Summer includes overexposure to the sun, including swimming, and products with alcohol, which can all, dehydrate your hair.

Harmful UV rays can also make your colour fade if you have coloured hair.

What you can do: Use a product that contains UV protectors to guard and moisturise your hair every day. You will also get a mix of vitamins A, C and E to restore and prevent future damage and drying. If you are outside for a long time with the sun beaming, wear a hat to provide extra protection.
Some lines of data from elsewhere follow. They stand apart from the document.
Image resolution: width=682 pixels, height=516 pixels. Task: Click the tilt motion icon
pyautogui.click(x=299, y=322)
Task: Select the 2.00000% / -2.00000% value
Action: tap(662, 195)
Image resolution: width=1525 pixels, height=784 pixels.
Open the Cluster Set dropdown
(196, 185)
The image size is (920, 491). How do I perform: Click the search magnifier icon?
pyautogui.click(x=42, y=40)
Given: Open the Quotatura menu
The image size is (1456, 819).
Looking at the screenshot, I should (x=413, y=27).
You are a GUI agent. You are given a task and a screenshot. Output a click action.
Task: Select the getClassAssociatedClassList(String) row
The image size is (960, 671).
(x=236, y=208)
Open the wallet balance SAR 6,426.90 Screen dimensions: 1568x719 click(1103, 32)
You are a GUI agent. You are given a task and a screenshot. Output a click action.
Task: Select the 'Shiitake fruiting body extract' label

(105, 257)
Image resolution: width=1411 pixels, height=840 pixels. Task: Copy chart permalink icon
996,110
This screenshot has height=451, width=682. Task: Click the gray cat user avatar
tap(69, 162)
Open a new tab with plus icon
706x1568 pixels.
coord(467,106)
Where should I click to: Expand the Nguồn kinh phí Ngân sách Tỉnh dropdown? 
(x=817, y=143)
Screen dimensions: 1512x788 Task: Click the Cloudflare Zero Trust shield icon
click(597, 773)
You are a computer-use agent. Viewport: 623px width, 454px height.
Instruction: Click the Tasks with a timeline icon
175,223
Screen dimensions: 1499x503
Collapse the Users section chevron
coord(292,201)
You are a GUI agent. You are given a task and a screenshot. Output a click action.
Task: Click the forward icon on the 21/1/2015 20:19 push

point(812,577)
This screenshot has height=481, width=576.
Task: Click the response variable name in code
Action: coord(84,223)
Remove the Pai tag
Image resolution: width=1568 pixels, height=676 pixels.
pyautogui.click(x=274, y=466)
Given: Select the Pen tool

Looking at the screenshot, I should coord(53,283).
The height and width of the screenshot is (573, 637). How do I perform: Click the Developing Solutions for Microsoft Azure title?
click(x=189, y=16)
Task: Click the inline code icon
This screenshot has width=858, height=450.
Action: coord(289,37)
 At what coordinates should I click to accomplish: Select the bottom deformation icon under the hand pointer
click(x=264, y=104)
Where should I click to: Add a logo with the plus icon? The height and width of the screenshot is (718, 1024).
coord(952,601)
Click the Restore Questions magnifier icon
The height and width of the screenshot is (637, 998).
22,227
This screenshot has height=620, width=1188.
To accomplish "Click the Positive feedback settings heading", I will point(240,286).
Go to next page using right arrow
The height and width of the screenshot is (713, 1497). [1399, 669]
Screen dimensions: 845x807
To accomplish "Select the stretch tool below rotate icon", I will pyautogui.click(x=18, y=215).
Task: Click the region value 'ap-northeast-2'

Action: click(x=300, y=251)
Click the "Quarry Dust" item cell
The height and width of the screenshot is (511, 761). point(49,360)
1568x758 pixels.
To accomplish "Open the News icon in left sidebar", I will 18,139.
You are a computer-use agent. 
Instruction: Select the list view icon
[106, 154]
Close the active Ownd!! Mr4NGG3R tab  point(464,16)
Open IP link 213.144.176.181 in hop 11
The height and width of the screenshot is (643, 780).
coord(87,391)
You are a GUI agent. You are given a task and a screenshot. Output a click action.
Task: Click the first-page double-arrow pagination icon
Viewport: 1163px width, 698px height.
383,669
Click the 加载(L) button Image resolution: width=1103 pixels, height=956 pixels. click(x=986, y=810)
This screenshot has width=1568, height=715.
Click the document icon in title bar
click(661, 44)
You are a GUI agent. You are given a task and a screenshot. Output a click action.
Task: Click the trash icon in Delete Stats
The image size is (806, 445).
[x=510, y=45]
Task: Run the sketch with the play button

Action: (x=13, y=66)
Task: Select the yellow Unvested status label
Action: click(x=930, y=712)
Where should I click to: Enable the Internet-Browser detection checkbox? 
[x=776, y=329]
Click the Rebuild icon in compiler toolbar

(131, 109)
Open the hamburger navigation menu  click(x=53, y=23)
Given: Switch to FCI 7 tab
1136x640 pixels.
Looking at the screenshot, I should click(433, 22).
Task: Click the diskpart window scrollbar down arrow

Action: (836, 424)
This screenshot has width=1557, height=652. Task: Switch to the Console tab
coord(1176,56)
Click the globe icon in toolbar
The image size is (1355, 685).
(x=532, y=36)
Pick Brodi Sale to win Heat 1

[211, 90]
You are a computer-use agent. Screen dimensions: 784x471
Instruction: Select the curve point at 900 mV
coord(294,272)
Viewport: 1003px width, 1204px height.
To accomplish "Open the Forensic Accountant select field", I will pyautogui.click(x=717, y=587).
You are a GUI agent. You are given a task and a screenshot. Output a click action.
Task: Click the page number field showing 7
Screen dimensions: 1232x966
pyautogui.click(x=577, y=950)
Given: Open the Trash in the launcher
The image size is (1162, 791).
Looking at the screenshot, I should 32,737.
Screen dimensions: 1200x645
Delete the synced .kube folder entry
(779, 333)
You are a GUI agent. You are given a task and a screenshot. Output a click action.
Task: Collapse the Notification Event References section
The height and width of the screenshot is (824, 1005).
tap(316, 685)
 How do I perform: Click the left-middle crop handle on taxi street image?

Summer is the time to let your hair go a couple of shades lighter, but avoid using homemade remedies like lemon juice and hydrogen peroxide. While these are effective at bleaching your hair, they are also effective at increasing breakage and damage.

4. Acne

Even if you usually don’t break out, you might see a few spots appearing in the summer, thanks to the heat, which triggers excess sweat to mix with the existing dirt and bacteria on your face. If you have been fighting the good fight against acne for a while now, don’t give up and hang in there.

If you are applying sunscreen and not using the right formula for your skin, your pores can clog too.

What you can do: Use a sunscreen that is noncomedogenic and is also gel-based. These types tend to not break you out.

If it’s back acne that you are dealing with, spray yourself with an anti-acne body spray with glycolic and salicylic acid, before heading out in the heat.

5. Razor burn and ingrown hairs

In the summer, you are likely shaving more frequently since you are wearing swimming costumes. The swimsuit itself can irritate your bikini line and contribute to ingrown hairs, thanks to its tight fit.

What you can do: Use a hydrating shaving cream when you shave, and follow with an application of inflammation-minimising serum which contains vitamin E and aloe vera. Switch out your razor every two or three weeks for a new one to make sure the blade gives you the smoothest and cleanest shave. In between shaves, exfoliate your skin to keep your pores clear; this will also make your hair less likely to grow back into the skin, causing ingrown hairs.

For longer-lasting hair removal opt for laser hair removal.